Provided entries ::
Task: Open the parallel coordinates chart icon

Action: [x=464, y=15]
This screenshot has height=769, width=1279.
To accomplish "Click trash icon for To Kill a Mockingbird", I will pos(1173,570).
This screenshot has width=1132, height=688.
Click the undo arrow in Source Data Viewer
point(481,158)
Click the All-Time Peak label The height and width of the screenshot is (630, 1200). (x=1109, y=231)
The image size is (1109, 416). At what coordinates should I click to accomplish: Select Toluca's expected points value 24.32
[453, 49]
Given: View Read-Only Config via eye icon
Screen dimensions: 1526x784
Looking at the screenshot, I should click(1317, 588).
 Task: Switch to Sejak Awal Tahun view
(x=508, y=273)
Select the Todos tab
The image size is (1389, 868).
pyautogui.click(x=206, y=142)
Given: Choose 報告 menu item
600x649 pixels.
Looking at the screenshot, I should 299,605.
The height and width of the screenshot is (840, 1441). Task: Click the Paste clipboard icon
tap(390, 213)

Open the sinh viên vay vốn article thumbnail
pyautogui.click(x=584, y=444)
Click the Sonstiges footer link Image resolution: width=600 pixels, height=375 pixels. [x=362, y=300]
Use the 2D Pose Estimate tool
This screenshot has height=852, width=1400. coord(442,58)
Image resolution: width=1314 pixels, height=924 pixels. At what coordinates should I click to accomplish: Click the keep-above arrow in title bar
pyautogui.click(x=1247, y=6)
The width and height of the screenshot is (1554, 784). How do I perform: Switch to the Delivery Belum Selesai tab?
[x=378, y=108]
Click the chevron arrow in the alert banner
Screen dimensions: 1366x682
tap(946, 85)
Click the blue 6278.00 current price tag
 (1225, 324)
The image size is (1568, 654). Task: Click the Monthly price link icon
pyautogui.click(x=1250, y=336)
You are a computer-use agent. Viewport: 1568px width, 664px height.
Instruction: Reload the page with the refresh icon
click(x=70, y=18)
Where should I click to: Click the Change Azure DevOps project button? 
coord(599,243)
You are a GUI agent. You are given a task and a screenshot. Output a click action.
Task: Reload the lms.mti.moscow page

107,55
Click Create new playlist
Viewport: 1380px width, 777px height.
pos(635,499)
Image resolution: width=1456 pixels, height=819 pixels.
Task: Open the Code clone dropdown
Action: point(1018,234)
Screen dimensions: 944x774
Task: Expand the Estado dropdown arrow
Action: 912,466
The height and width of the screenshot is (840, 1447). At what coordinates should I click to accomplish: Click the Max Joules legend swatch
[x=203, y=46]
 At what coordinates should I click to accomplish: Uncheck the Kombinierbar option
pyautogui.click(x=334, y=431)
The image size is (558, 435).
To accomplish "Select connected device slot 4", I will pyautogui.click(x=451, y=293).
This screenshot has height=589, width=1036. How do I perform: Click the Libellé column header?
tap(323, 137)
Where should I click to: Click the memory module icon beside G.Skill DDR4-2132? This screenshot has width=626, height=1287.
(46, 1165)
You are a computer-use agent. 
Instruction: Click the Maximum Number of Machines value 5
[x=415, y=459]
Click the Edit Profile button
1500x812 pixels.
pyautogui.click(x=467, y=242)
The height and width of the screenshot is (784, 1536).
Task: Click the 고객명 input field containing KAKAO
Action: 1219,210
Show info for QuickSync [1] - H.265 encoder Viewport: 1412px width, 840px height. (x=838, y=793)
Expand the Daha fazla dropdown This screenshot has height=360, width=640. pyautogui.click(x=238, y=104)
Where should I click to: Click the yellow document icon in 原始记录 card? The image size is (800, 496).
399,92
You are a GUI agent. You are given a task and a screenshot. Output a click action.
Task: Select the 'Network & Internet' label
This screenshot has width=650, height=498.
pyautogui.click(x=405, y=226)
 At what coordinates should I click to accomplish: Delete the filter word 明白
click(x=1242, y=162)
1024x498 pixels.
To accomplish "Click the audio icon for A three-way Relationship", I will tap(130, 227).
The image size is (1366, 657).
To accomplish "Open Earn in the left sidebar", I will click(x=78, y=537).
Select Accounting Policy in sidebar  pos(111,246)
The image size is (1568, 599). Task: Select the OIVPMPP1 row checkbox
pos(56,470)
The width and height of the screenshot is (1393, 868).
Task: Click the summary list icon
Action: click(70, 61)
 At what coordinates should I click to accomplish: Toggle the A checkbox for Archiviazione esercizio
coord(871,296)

Set problem ::
Could you print the stretch of the records from the line containing "This screenshot has height=589, width=1036." through the end, repeating every line exactly?

Output below ::
This screenshot has height=589, width=1036. How do I perform: Click the Libellé column header?
tap(323, 137)
Where should I click to: Click the memory module icon beside G.Skill DDR4-2132? This screenshot has width=626, height=1287.
(46, 1165)
You are a computer-use agent. 
Instruction: Click the Maximum Number of Machines value 5
[x=415, y=459]
Click the Edit Profile button
1500x812 pixels.
pyautogui.click(x=467, y=242)
The height and width of the screenshot is (784, 1536).
Task: Click the 고객명 input field containing KAKAO
Action: 1219,210
Show info for QuickSync [1] - H.265 encoder Viewport: 1412px width, 840px height. (x=838, y=793)
Expand the Daha fazla dropdown This screenshot has height=360, width=640. pyautogui.click(x=238, y=104)
Where should I click to: Click the yellow document icon in 原始记录 card? The image size is (800, 496).
399,92
You are a GUI agent. You are given a task and a screenshot. Output a click action.
Task: Select the 'Network & Internet' label
This screenshot has width=650, height=498.
pyautogui.click(x=405, y=226)
 At what coordinates should I click to accomplish: Delete the filter word 明白
click(x=1242, y=162)
1024x498 pixels.
To accomplish "Click the audio icon for A three-way Relationship", I will tap(130, 227).
The image size is (1366, 657).
To accomplish "Open Earn in the left sidebar", I will click(x=78, y=537).
Select Accounting Policy in sidebar  pos(111,246)
The image size is (1568, 599). Task: Select the OIVPMPP1 row checkbox
pos(56,470)
The width and height of the screenshot is (1393, 868).
Task: Click the summary list icon
Action: click(70, 61)
 At what coordinates should I click to accomplish: Toggle the A checkbox for Archiviazione esercizio
coord(871,296)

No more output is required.